Principal hits out over exam board 'meddling'
PUBLISHED: 14:38 23 August 2012
Honiton Community College to contest English results.
The principal of Honiton Community has hit out at exam boards for altering marking boundaries without warning. English results have dropped by an average of around 10 per cent.
Glenn Smith has raised serious concerns over this year’s GCSE results in the core subject and believes the boundary between C and D grades has been changed.
This has put a dampener on the college’s GCSE success, which saw A* to C grades increase by 15 per cent and A* grades double from those achieved last year.
Mr Smith said: “It appears the boundary between a C and D grade has been moved in a year.

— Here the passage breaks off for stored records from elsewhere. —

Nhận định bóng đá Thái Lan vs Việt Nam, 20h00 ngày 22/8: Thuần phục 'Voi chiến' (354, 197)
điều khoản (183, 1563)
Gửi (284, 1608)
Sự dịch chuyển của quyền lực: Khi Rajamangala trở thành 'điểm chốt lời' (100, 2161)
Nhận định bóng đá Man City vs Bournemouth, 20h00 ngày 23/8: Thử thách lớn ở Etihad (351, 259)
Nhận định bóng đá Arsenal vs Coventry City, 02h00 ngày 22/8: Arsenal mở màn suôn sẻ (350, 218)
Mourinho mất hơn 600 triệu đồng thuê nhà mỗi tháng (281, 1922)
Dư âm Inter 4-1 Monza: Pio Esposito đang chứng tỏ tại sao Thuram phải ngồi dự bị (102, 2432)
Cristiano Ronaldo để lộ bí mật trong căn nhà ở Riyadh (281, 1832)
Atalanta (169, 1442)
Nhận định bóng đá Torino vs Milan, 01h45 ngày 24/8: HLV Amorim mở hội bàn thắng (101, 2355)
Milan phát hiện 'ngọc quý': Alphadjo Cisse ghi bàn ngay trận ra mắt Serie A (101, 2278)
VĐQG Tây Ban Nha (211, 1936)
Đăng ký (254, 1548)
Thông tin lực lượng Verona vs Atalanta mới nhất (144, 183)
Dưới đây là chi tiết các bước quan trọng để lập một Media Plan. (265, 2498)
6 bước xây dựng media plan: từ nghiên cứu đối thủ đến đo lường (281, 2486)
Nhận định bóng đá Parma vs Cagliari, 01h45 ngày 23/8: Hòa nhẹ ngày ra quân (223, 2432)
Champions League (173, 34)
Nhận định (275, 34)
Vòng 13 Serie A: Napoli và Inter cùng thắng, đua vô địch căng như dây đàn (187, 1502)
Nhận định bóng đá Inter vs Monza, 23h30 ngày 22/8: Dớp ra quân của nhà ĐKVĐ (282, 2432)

Many Devon headteachers have experienced the same problem.
“Given that GCSE Language is down across four exam boards by around an average of 10 per cent, in at least 20 of Devon’s Secondary schools so far and also in schools across the country, it seems that orders have gone out from on high to raise the C and D grade boundary.”
He added: “Headteachers find it beyond belief that this should happen without any warning.
“Students have been given estimated grades based on exam board criteria which turn out to be far too ambitious.
“To put this issue into perspective, a student who took the summer paper and got a D grade could have achieved a C grade, with the same marks, if they had sat the autumn paper - this is preposterous that boundaries can be changed in a year.
“It is bad enough it happens from year to year. For Honiton, it means that our main national indicator of A* to C grades, including English and Maths, is down about 10 per cent on expectations.
“I understand this will impact all schools in an equal fashion. More to the point, about 15 of our students, and proportional numbers in all schools, will have to reconsider their options as a consequence of this meddling.
“We should not be allowed to play with our young people’s lives in this manner – our students are not pawns in a political game.”
Mr Smith has already written to local MP Neil Parish to raise these concerns and the college will be contesting the results.
He said: “Despite the issue with English results I would like to thank all my staff for their hard work and dedication.
“Each year the pressures on staff and the expectations of students increase and each year we manage to rise to the challenge.
“I would also like to thank governors, parents and carers, and the local community for your continued support throughout last year.”